Towards a Unified View of Parameter-Efficient Transfer Learning

Outline

Introduction
Preliminaries
Bridging the Gap – a Unified View
Experiment
Conclusion

Introduction

Recent work has proposed a variety of parameter-efficient transfer learning methods that only fine-tune a small number of extra parameters to attain strong performance.
While effective, the critical ingredients for success and the connections among the various methods are poorly understood.
- How are these methods connected?
- Do these methods share design elements that are essential for their effectiveness?
- Can the effective ingredients of each method be transferred to others to yield more effective variants?
We first derive an alternative form of prefix tuning that reveals prefix tuning’s close connections with adapters.
We then devise a unified framework that frames the aforementioned methods as different ways to modify the hidden representations of frozen PLMs.
Our unified framework decomposes previous methods along a shared set of design dimensions :
- The function used to perform the modification.
- The position in which to impose this modification.
- How to integrate the modification.
Our NLP tasks cover XSum, WMT, MNLI(NLU), SST2(classification).

**TO DO:**
(a) Answer these questions using the parameter-efficient transfer learning text, one answer per line, marked (i), (ii), (iii) in the same way.
(i) What does the alternative form of prefix tuning reveal?
(ii) The unified framework frames the methods as different ways to modify what?
(iii) Which NLP tasks are listed?
(b) List every section named in the outline of the parameter-efficient transfer learning text.
(c) Pick up the parameter-efficient transfer learning text after its sentence naming the NLP tasks and continue it.

**INFORMATION GIVEN:**
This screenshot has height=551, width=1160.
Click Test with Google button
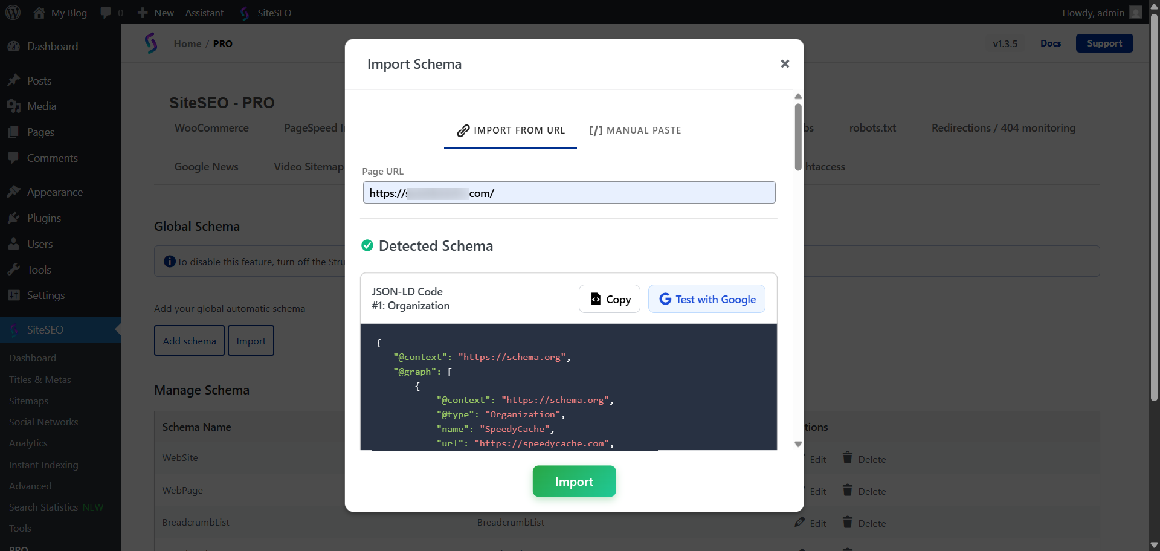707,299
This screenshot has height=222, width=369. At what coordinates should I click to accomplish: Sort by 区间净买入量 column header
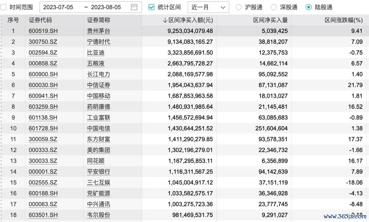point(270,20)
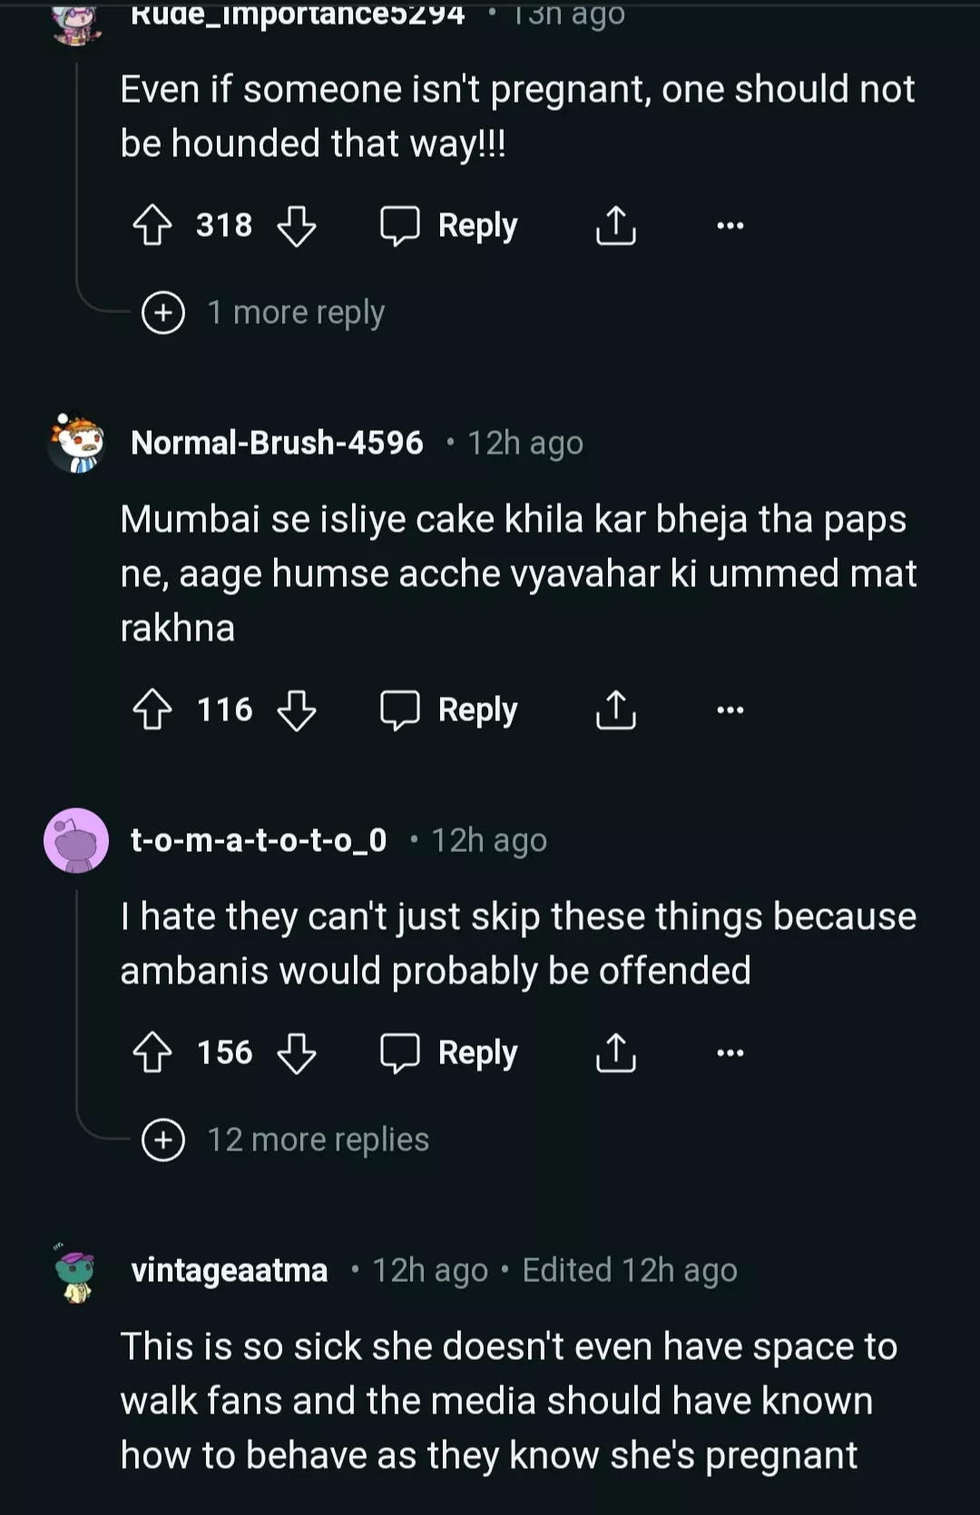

--

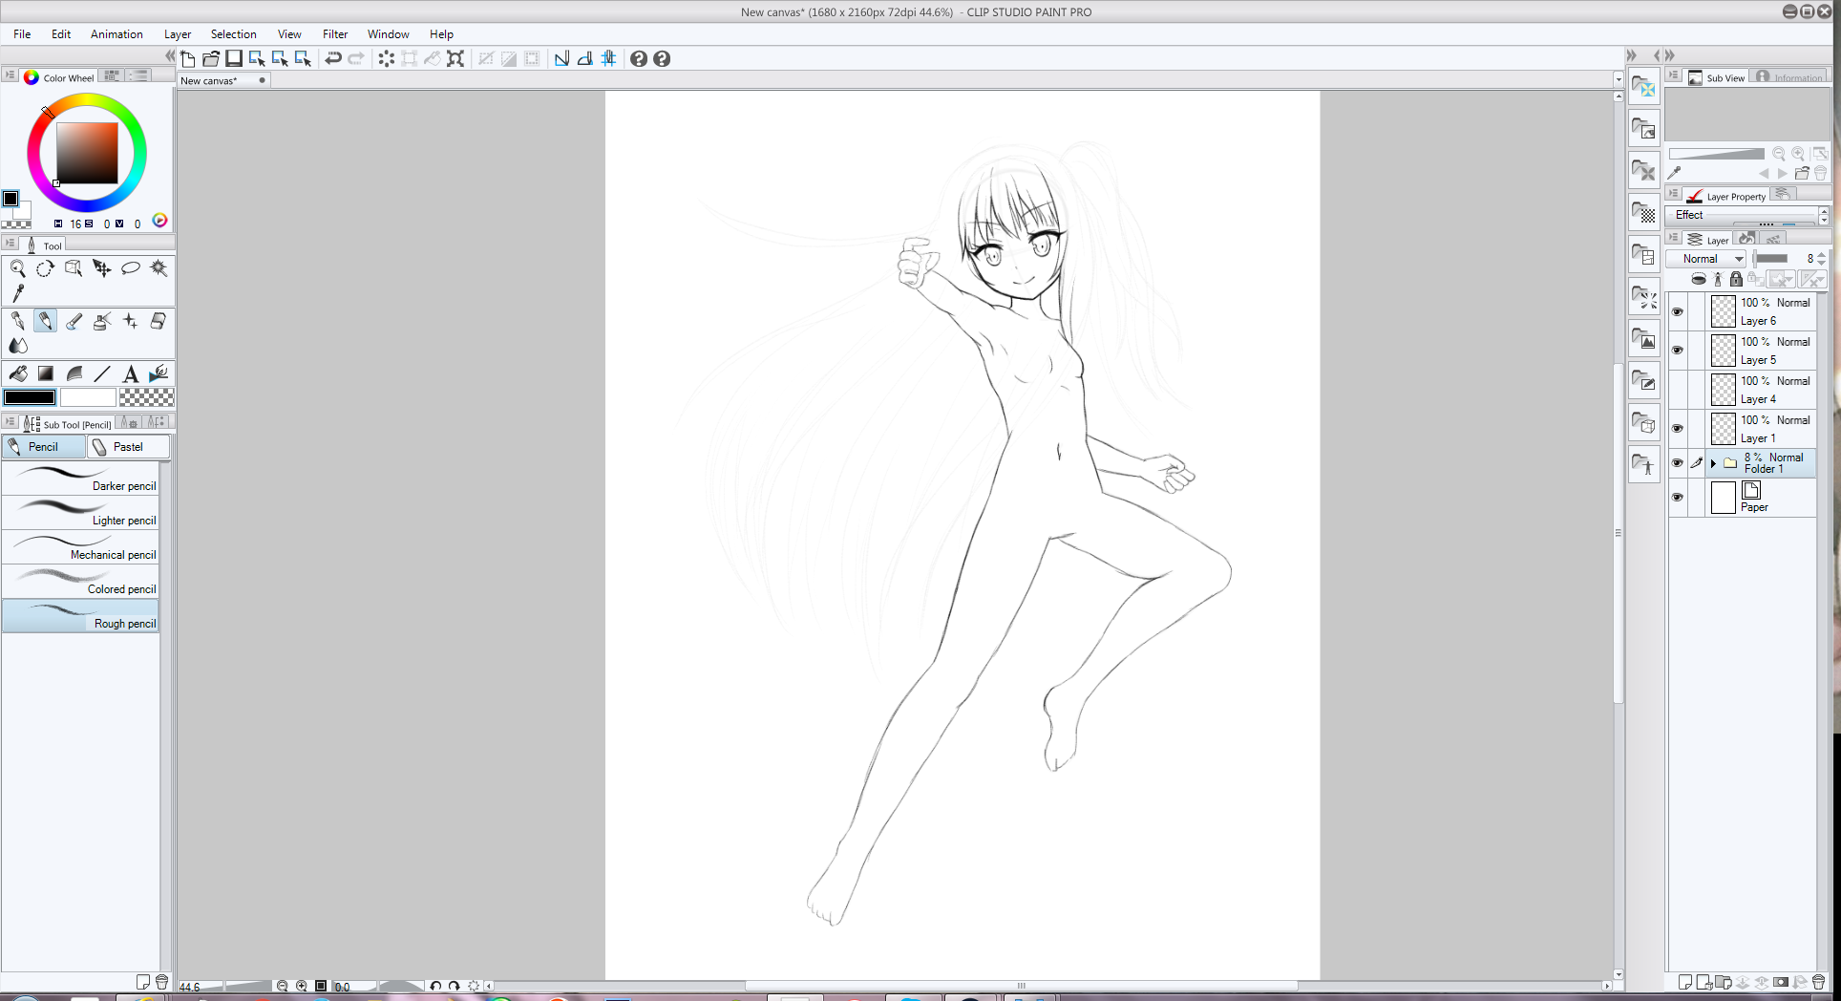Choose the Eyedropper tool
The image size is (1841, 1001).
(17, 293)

**OUTPUTS IN ORDER:**
(a)
(i) Prefix tuning's close connections with adapters.
(ii) The hidden representations of frozen PLMs.
(iii) XSum, WMT, MNLI (NLU), and SST2 (classification).

(b)
- Introduction
- Preliminaries
- Bridging the Gap – a Unified View
- Experiment
- Conclusion

(c)
Preliminaries

Recap of the transformer architecture

Transformer models are composed of
\(L\) stacked blocks, where each block contains multi-head self-attention and a fully connected feed-forward network (FFN).

\[ \operatorname{Attn}(\boldsymbol{Q}, \boldsymbol{K}, \boldsymbol{V})=\operatorname{softmax}\left(\frac{\boldsymbol{Q} \boldsymbol{K}^T}{\sqrt{d_k}}\right) \boldsymbol{V} \]
Given a sequence of
\(m\) vectors
\(\boldsymbol{C} \in \mathbb{R}^{m \times d}\) and a query vector
\(\boldsymbol{x} \in \mathbb{R}^d\)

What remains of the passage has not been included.